• Activity: Return the number of lines below with "chevron" in them, and nothing else.

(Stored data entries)

_ _ _

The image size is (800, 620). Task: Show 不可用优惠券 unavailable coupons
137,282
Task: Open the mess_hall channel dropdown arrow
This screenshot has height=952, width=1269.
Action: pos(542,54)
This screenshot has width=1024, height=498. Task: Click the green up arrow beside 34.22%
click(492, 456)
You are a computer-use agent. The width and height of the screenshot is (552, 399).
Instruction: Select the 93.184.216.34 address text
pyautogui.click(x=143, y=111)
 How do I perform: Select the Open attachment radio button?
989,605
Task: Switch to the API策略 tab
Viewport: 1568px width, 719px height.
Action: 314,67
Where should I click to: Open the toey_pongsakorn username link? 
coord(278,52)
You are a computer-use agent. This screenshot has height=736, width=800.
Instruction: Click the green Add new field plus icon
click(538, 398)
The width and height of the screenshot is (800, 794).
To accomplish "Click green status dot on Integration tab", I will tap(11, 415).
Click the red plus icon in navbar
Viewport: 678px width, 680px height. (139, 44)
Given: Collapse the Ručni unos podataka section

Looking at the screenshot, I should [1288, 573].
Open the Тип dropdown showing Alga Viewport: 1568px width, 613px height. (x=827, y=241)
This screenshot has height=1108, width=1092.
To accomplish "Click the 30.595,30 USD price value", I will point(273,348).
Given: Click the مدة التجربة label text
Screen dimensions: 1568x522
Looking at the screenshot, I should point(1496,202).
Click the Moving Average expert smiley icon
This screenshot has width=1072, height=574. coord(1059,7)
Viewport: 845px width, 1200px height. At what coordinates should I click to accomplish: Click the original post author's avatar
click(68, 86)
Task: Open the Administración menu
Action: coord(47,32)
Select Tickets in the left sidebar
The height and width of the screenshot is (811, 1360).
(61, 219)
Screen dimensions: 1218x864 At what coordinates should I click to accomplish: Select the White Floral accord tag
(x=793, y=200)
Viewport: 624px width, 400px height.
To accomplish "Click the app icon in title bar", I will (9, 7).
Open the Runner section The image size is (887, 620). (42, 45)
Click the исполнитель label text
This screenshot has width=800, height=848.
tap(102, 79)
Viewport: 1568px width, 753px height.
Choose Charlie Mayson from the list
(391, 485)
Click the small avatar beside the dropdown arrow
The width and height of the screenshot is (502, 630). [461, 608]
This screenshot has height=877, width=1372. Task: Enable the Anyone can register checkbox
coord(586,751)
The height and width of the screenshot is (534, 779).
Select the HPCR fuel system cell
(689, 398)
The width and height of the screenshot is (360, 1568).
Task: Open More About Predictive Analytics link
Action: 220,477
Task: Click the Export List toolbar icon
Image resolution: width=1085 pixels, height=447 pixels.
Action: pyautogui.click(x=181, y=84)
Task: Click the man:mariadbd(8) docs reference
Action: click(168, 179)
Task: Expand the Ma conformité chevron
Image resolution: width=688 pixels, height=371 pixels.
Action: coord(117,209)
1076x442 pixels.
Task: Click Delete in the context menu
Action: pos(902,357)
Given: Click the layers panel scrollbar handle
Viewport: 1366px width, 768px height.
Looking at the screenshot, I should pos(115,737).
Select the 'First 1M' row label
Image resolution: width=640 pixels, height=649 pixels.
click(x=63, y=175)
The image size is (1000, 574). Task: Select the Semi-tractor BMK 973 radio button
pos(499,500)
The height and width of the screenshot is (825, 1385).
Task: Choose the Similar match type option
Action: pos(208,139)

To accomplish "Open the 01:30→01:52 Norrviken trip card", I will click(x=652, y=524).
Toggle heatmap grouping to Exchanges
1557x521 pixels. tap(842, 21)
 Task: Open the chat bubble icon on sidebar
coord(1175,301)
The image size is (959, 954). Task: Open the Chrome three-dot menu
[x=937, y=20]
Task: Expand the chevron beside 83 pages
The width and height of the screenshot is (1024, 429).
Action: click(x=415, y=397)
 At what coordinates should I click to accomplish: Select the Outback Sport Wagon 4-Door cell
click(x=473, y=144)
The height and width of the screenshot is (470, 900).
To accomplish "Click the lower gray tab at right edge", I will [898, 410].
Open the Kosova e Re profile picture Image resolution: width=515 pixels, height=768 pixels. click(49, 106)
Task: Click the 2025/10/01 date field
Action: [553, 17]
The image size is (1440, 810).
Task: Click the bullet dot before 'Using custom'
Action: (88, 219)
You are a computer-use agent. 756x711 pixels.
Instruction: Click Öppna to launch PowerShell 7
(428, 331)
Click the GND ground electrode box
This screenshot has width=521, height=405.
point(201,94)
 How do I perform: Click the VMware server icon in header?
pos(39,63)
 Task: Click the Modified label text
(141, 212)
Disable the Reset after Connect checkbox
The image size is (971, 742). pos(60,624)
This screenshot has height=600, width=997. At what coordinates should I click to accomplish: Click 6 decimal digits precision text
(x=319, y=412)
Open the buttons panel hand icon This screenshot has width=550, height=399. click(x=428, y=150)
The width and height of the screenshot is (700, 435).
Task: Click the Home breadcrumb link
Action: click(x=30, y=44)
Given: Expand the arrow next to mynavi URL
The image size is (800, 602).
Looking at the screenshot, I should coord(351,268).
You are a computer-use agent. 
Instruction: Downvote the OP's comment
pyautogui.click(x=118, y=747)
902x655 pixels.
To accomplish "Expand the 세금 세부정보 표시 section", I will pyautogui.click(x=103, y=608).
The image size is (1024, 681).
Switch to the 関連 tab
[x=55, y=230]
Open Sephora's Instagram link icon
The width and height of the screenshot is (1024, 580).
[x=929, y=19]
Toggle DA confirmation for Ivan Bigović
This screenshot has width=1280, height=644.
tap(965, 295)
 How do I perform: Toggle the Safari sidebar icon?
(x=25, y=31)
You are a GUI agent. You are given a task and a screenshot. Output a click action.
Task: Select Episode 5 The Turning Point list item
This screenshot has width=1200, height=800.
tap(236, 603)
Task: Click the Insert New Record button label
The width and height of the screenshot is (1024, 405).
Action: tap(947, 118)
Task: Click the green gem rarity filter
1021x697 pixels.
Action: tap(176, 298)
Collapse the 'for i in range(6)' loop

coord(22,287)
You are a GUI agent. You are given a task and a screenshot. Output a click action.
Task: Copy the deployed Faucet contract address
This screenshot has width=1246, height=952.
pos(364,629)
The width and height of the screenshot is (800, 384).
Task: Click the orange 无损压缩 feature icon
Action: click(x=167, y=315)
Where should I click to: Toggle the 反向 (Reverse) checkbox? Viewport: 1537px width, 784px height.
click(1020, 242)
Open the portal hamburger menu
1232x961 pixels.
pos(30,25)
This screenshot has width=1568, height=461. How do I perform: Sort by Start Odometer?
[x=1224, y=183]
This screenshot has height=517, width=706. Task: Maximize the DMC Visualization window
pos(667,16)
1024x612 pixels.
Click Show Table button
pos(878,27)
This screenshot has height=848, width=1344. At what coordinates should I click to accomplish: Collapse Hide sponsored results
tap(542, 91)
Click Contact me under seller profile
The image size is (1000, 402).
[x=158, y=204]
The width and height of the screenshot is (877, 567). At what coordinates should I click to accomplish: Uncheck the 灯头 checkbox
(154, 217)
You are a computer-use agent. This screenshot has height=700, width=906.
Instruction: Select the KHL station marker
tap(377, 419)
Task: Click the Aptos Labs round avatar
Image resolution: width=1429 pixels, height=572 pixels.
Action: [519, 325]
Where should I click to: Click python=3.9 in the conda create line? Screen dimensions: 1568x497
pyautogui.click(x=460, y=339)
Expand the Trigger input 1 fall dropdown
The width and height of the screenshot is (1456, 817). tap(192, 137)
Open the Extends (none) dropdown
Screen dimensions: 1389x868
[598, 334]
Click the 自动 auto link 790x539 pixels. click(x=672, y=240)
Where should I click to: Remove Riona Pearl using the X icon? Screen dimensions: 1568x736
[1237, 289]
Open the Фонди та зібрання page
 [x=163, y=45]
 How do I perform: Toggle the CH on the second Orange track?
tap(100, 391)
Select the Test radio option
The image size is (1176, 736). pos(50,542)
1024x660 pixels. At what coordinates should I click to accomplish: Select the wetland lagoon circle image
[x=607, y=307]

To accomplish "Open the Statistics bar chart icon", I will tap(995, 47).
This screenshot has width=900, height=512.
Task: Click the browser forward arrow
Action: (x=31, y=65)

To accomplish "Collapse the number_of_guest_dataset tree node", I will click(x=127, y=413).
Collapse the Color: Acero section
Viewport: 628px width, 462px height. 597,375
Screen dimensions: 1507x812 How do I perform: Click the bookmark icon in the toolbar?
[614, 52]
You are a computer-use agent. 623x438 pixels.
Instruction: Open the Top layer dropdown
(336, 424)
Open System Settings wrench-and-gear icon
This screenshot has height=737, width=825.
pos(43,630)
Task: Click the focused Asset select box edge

_ _ _

• Written solution: 2